0

I would like to rename() or combine() different speakers' names in the same observation. For example, I have a variable called "speaker" with several speakers' names with Lithuanian characters. When I try to put observations together in one name, it does not work when the name has Lithuanian alphabet characters. I guess that the alphabet is the problem because it works well with names without these Lithuan alphabet characters.

For example:

lithu_comb[lithu_comb$speaker == "Č. Juršėnas L Ų", ] <- "Č. Juršėnas"

lithu_comb <- lithu_comb[!(lithu_comb$speaker=="Ąž  Tė. T S  Ąžė K Ų    Ū  Ū.S  Ąžė  Ū  Į Ką  Ū       Žū Ė J     . Są  Įų Į  Ė   S  Ąš Į  Ų Ųų"

In the first one, I try to combine the observations because it is the same speaker, but the names are badly written. In the second case, I try to drop the observations because this is not a real speaker name.

The code does not work in both cases but works well with no Lithuanian alphabet.

Thank you very much for any feedback or advice, and sorry in advance if I made any mistake in the post.

Alberto

jay.sf
  • 60,139
  • 8
  • 53
  • 110

1 Answers1

0

Solution: Update R to version 4.2.0 or later.

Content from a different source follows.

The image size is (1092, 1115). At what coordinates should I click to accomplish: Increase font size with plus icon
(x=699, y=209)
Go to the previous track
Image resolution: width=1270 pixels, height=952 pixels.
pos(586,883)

Older R versions in Windows cannot deal with many special characters since they do not yet support UTF-8 encoding. R versions 4.2.0 and later should have full support for UTF-8.

Therefore, this code runs fine on my windows machine:

lithu_comb <- data.frame(speaker = c("Č. Juršėnas L Ų", "Č. Juršėnas"))
lithu_comb[lithu_comb$speaker == "Č. Juršėnas L Ų", ] <- "Č. Juršėnas"

output:

      speaker
1 Č. Juršėnas
2 Č. Juršėnas
R version 4.2.1 (2022-06-23 ucrt)
Platform: x86_64-w64-mingw32/x64 (64-bit)
Running under: Windows 10 x64 (build 22000)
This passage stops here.